Data Start Marker
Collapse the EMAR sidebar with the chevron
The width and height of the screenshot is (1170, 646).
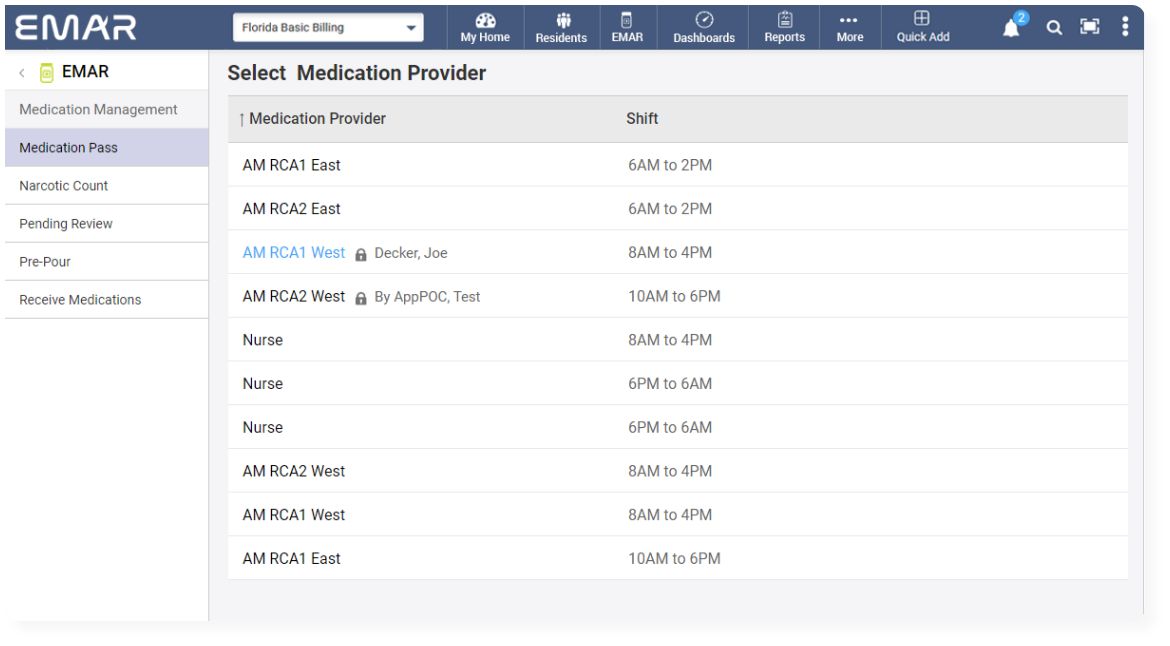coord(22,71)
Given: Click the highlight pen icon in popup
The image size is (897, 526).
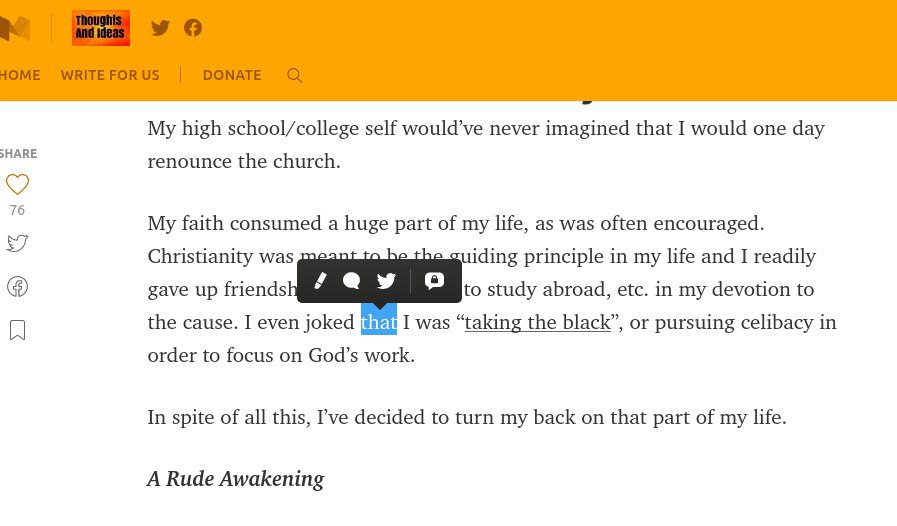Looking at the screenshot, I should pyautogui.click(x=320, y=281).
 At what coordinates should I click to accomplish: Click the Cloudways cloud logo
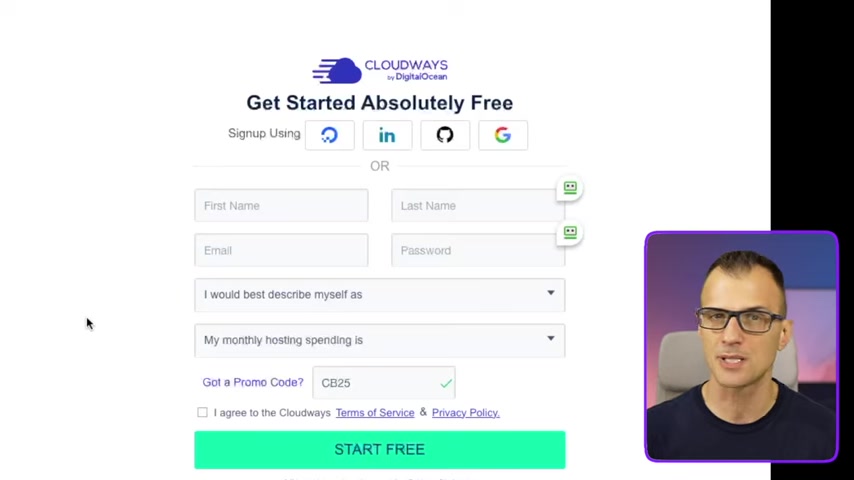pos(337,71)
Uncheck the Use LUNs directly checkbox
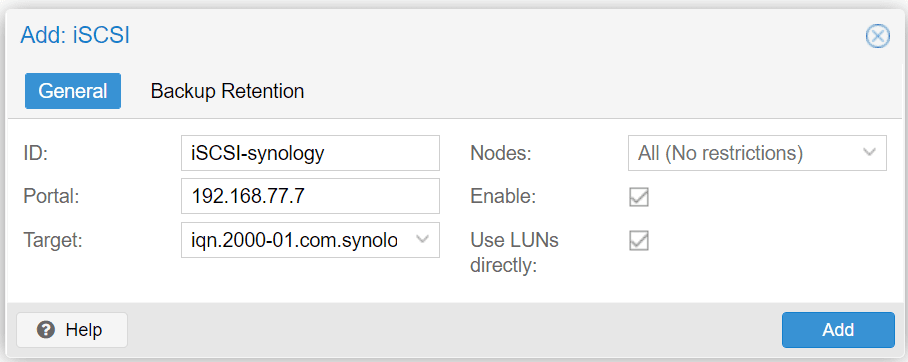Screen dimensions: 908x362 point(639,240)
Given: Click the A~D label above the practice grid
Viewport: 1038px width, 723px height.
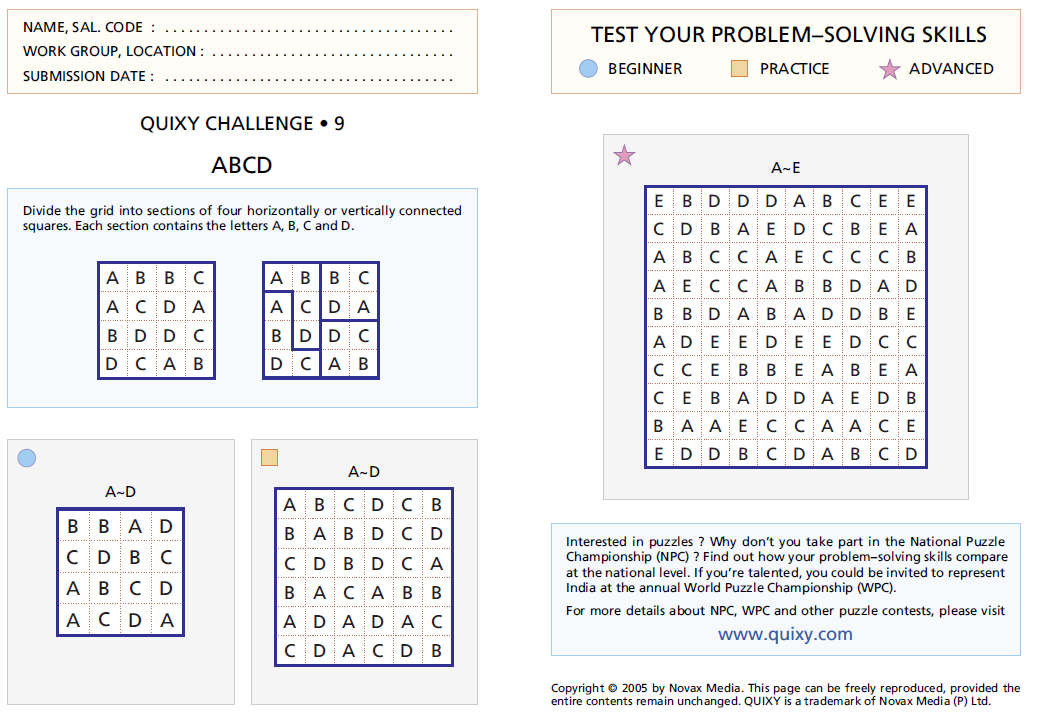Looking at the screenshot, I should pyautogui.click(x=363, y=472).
Data End Marker
Please copy the data shown above precisely, leaving the images out.

▸ **Result for this task**:
Collapse the EMAR sidebar with the chevron
The width and height of the screenshot is (1170, 646).
coord(22,71)
Given: Click the highlight pen icon in popup
The image size is (897, 526).
Looking at the screenshot, I should pyautogui.click(x=320, y=281).
 At what coordinates should I click to accomplish: Click the Cloudways cloud logo
pos(337,71)
Uncheck the Use LUNs directly checkbox
Screen dimensions: 908x362 point(639,240)
Given: Click the A~D label above the practice grid
Viewport: 1038px width, 723px height.
Looking at the screenshot, I should pyautogui.click(x=363, y=472).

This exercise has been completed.